Ein deutlicher Riss geht durch die Wand. Foto: Blazy, Achim (abz)

Es wird derzeit viel telefoniert: Bestellungen müssen abgesagt werden, Veranstaltungen ebenso. Fürs Wochenende sei eine Feier mit 80 Gästen, darunter auch aus dem Ausland, geplant gewesen. Der Veranstalter sei informiert. Penzhorn möchte sich lieber nicht ausdenken, wie seinen Kunden nun zumute ist: Es werde sehr schwer, für eine solch große Gesellschaft einen Ersatz zu finden.

  • Treffpunkt : Restaurant als Zentrum

Dort, wo früher die alte Kegelbahn war, bevor vor etwa zehn Jahren Schiffer das Gebäude für den ersten Pächter umbaute, wurde quer durch den Raum Absperrband gespannt. An der Wand ist ein deutlicher Riss zu erkennen: Ziemlich genau dort, wo die Baugrube beginnt. Schon die Kegelbahn war ein Anbau, wie draußen alte Schiefersteine, gestützt auf eine Betonwand, zeigen. Die offene Tür zur Küche gibt den Blick frei auf eine dunkle, verwüstete Küche. Die meisten Einrichtungsgegenstände sind in die Baugrube gerutscht.
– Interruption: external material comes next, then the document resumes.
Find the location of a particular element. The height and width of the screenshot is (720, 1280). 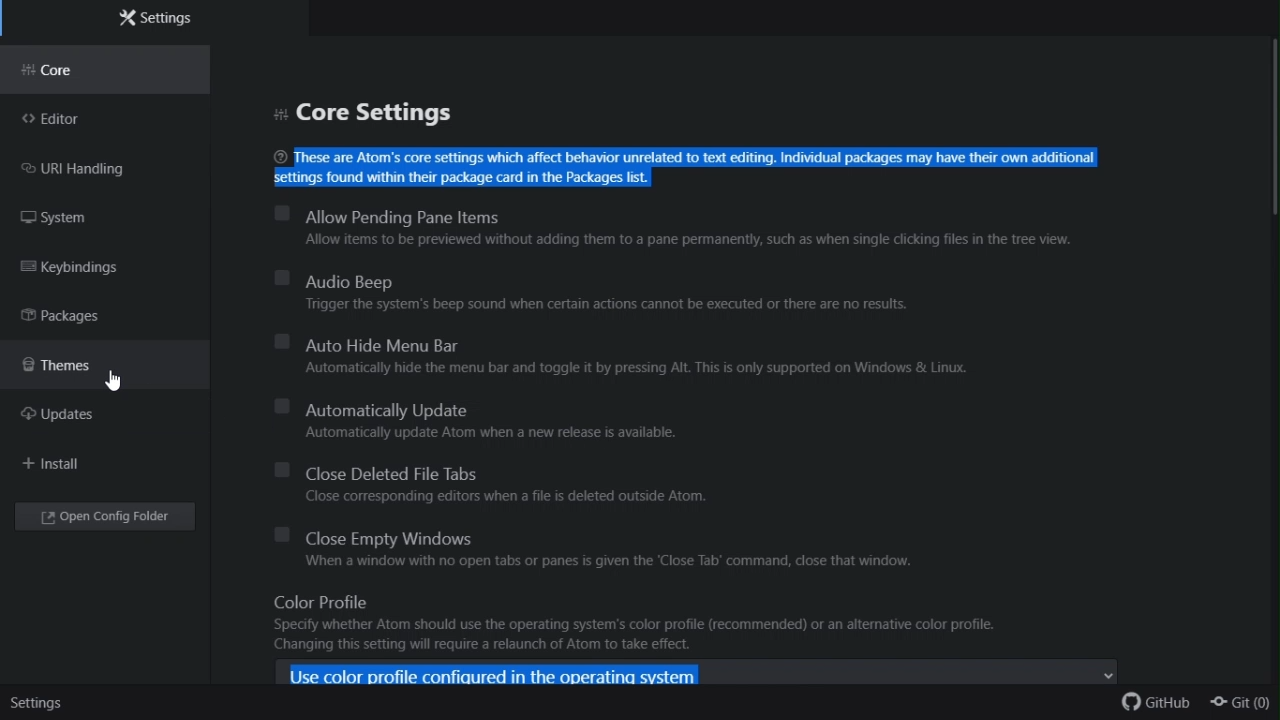

cursor is located at coordinates (116, 379).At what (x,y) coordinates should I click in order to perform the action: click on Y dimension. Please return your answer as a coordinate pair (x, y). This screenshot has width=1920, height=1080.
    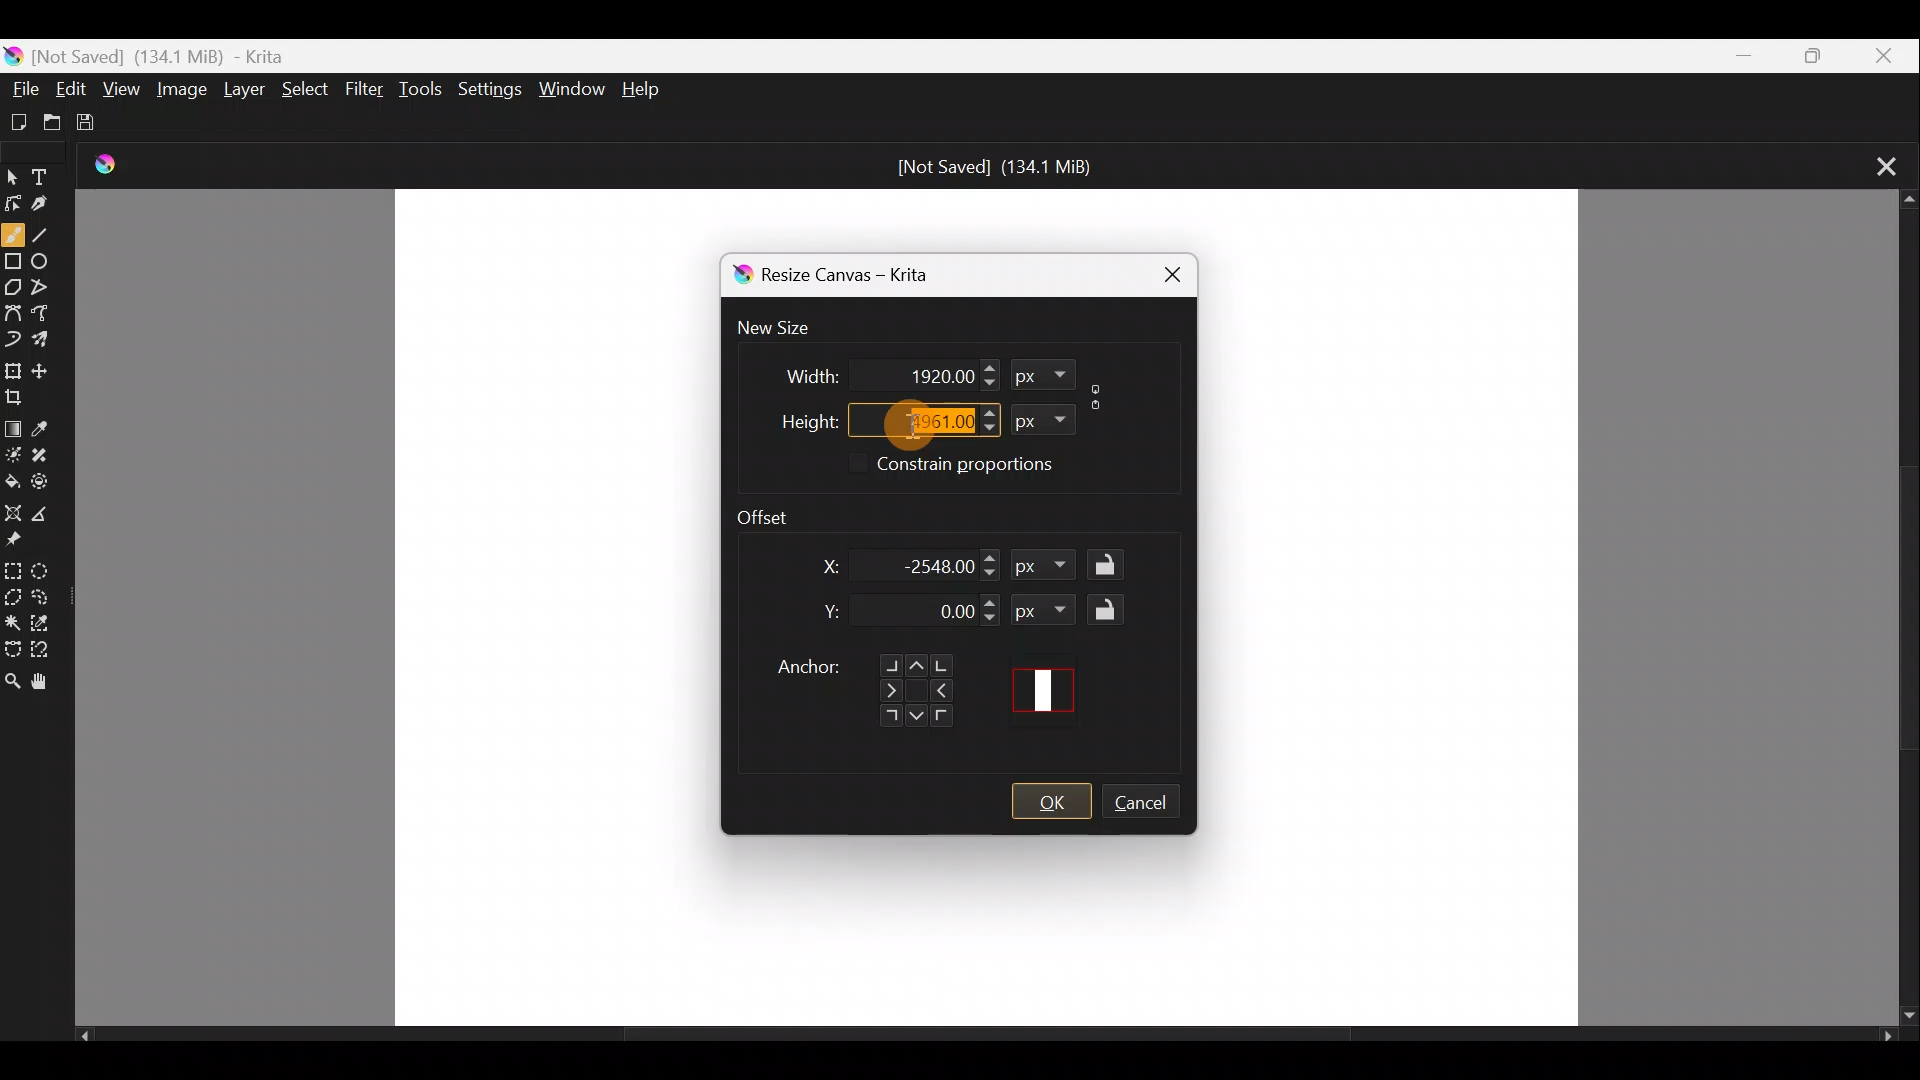
    Looking at the image, I should click on (826, 612).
Wie soll es jetzt weitergehen? Zunächst müsse die Ursache geklärt werden, sagt der Sterne-Koch. Bis zu einer Wiedereröffnung könnten Monate vergehen: Er sucht bereits ein neues Restaurant, möglichst mit Hotelbetrieb. Insgesamt zählen zehn Köpfe zum Team. Seit acht Jahren ist Penzhorn mit seiner edlen Küche ein feste Größe in der Gastro-Szene im weiten Umkreis. Regelmäßig gibt es Auszeichnungen. Er hatte sich schon vor seiner Lintorfer Zeit in Düsseldorf einen erstklassigen Ruf erarbeitet. Das  stehe nun auf dem Spiel: „Das ist ein riesiger Image-Schaden.“

Die Baugrube für die Erweiterung habe es bereits seit Februar in dieser Form so gegeben. Was dort passiert sein, kann er sich nicht erklären. Könnten Erschütterungen durch die nur ein paar Meter entfernte Güterbahnstrecke zum Einsturz geführt haben? Das zu klären sei Sache der Fachleute. Doch immer, wenn besonders schwere Güterzüge vorbeidonnerten, beginne der Kronleuchter an zu klimpern. Während drinnen über die Zukunft nachgedacht wird, werden draußen schon Szenarien des Wiederaufbaus durchgespielt.

Zu Beginn der Baugrube durchzieht ein tiefer Riss die Ziegelsteinwand. Er geht geht mitten durch ein Fenster: Die gesamte Wand hat sich um etliche Zentimeter gesenkt. Am Ende des Anbaus gab es für die Küche und den Gefrierbereich kein Halten mehr: Sie krachten halb in die Tiefe. Das Dachgeschoss sieht auf den ersten Blick unbeschädigt aus, jedoch hängt die Dachterrasse halb in der Luft. Einige Stühle können sich gerade noch halten. uf der stillgelegten Baustelle geben sich nun die Experten die Klinke in die Hand. Schiffer verweist auf den Architekten und den Statiker: Das sei geprüft und genehmigt worden.